Austen uses form to mirror content: just as Darcy's feelings break through repression, his language breaks through its usual structure. The most emotionally honest moment is also the most linguistically fractured — authenticity disrupts artifice.
Key Words
Context (AO3)
CLASS PREJUDICE
Darcy's 'struggle' is against Elizabeth's inferior social standing and embarrassing family. His proposal reveals how class prejudice was internalised (absorbed into one's thinking) even by those capable of genuine feeling.

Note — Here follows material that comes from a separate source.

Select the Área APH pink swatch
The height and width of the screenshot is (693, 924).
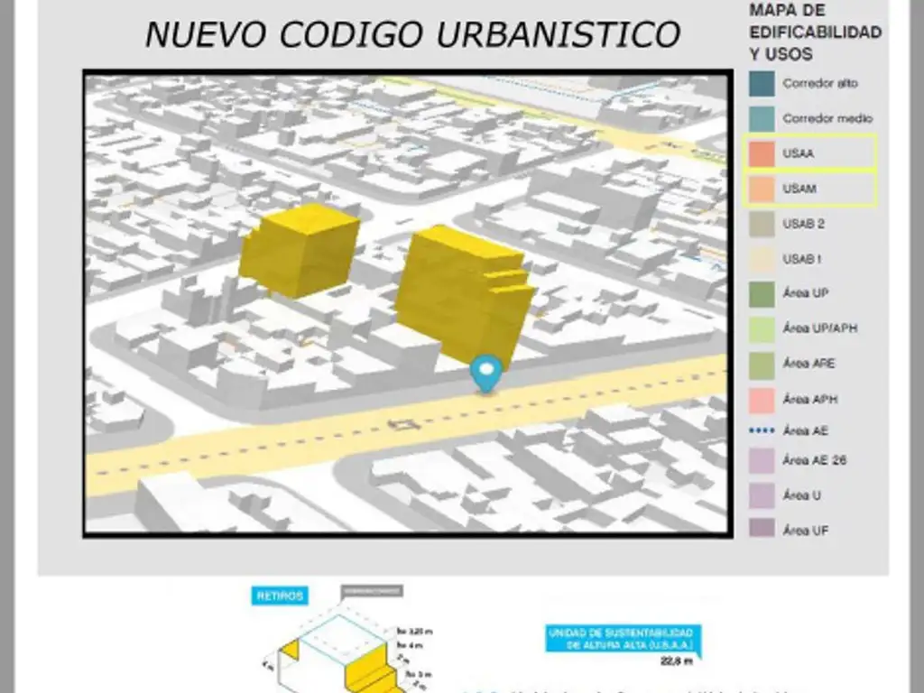pos(762,399)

PROPOSALS & FEMALE AUTONOMY
A woman's refusal of a wealthy man was almost unthinkable in Regency society. Elizabeth's rejection of Darcy — and earlier of Mr Collins — represents radical female autonomy (self-governance). She risks poverty to preserve her self-respect.
Key Words
WOW — THE PANOPTICON OF CLASS (Foucault)
Foucault's panopticon theory suggests social surveillance makes individuals self-police their behaviour. Darcy's 'struggle' is the panoptic effect of class ideology — he has internalised society's rules so deeply that loving across class lines feels like a moral transgression. Austen shows that class is not merely external hierarchy but psychological imprisonment — Darcy is both oppressor and victim of the system. Elizabeth's refusal breaks the panoptic power: she refuses to be grateful for his condescension, disrupting the expected script.